Hemorragia Puerperal: Fatores de Risco e Prevenção

AMS - Autarquia Municipal de Saúde de Apucarana (PR) — Prova 2023

Enunciado

A hemorragia puerperal é causa de relevante morbi-mortalidade materna, e é potencialmente evitável, ao se adotar uma estratégia de vigilância, detecção precoce e medidas rápidas e adequadas. Sobre assunto, assinale a alternativa CORRETA:

Alternativas

  1. A) A causa mais frequente de sangramento puerperal é a discrasia dos fatores de coagulação, levando à coagulopatia de consumo.
  2. B) A indução do trabalho de parto com uterotônicos e o uso de maturação cervical com prostaglandinas aumenta o risco de sangramento puerperal subsequente.
  3. C) A existência de choque refratário a medidas farmacológicas e à massagem uterina é uma indicação de histerectomia puerperal como próxima medida para salvar a vida da mãe.
  4. D) Dentre as medidas farmacológicas disponíveis, destaca-se a ocitocina, os derivados do ergot e os análogos das prostaglandinas, como o misoprostol; há evidência bem estabelecida da eficácia superior da ocitocina em comparação aos demais agentes.

Pérola Clínica

Indução do parto com uterotônicos/prostaglandinas ↑ risco de hemorragia puerperal.

Resumo-Chave

A indução do trabalho de parto, especialmente com o uso de uterotônicos e prostaglandinas para maturação cervical, é um fator de risco conhecido para hemorragia puerperal. Isso ocorre devido ao potencial de hiperestimulação uterina e subsequente fadiga miometrial, que pode levar à atonia uterina, a principal causa de sangramento pós-parto.

Contexto Educacional

A hemorragia puerperal é uma das principais causas de morbimortalidade materna globalmente, sendo um evento potencialmente evitável com vigilância e manejo adequado. É definida como a perda sanguínea igual ou superior a 500 mL após parto vaginal ou 1000 mL após cesariana, ou qualquer sangramento que cause instabilidade hemodinâmica. A causa mais frequente, responsável por cerca de 70-80% dos casos, é a atonia uterina, ou seja, a falha do útero em contrair adequadamente após a expulsão da placenta. Diversos fatores de risco podem predispor à hemorragia puerperal, incluindo multiparidade, macrossomia fetal, polidrâmnio, trabalho de parto prolongado ou precipitado, corioamnionite, placenta prévia, acretismo placentário e, como destacado na questão, a indução do trabalho de parto. A indução, especialmente com o uso de uterotônicos como a ocitocina e prostaglandinas para maturação cervical, pode levar à hiperestimulação uterina e consequente fadiga miometrial, comprometendo a capacidade do útero de contrair e manter a hemostasia pós-parto. O manejo da hemorragia puerperal envolve uma abordagem rápida e sistemática, focando nas "4 Ts": Tônus (atonia uterina), Trauma (lacerações), Tecido (retenção placentária) e Trombina (coagulopatia). A ocitocina é o uterotônico de primeira linha, mas outros agentes como misoprostol, metilergonovina e carboprost também são utilizados. Em casos refratários, medidas mecânicas (massagem uterina, balão de Bakri), cirúrgicas (ligadura de artérias uterinas, embolização) e, em último caso, histerectomia podem ser necessárias para salvar a vida da mãe.

Perguntas Frequentes

Quais são as principais causas de hemorragia puerperal?

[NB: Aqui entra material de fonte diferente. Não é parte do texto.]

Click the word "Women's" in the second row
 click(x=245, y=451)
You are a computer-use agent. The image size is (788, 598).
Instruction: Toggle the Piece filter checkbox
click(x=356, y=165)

A principal causa de hemorragia puerperal é a atonia uterina (falha do útero em contrair), seguida por trauma do canal de parto, retenção de restos placentários e distúrbios de coagulação.

Como a indução do trabalho de parto se relaciona com o risco de hemorragia puerperal?

A indução do trabalho de parto, especialmente com o uso de uterotônicos e prostaglandinas, pode aumentar o risco de hemorragia puerperal devido à hiperestimulação uterina e subsequente fadiga miometrial, predispondo à atonia uterina.

Quais são as medidas farmacológicas para o tratamento da hemorragia puerperal?

As medidas farmacológicas incluem ocitocina (primeira linha), misoprostol, metilergonovina (derivado do ergot) e carboprost, que agem promovendo a contração uterina para controlar o sangramento.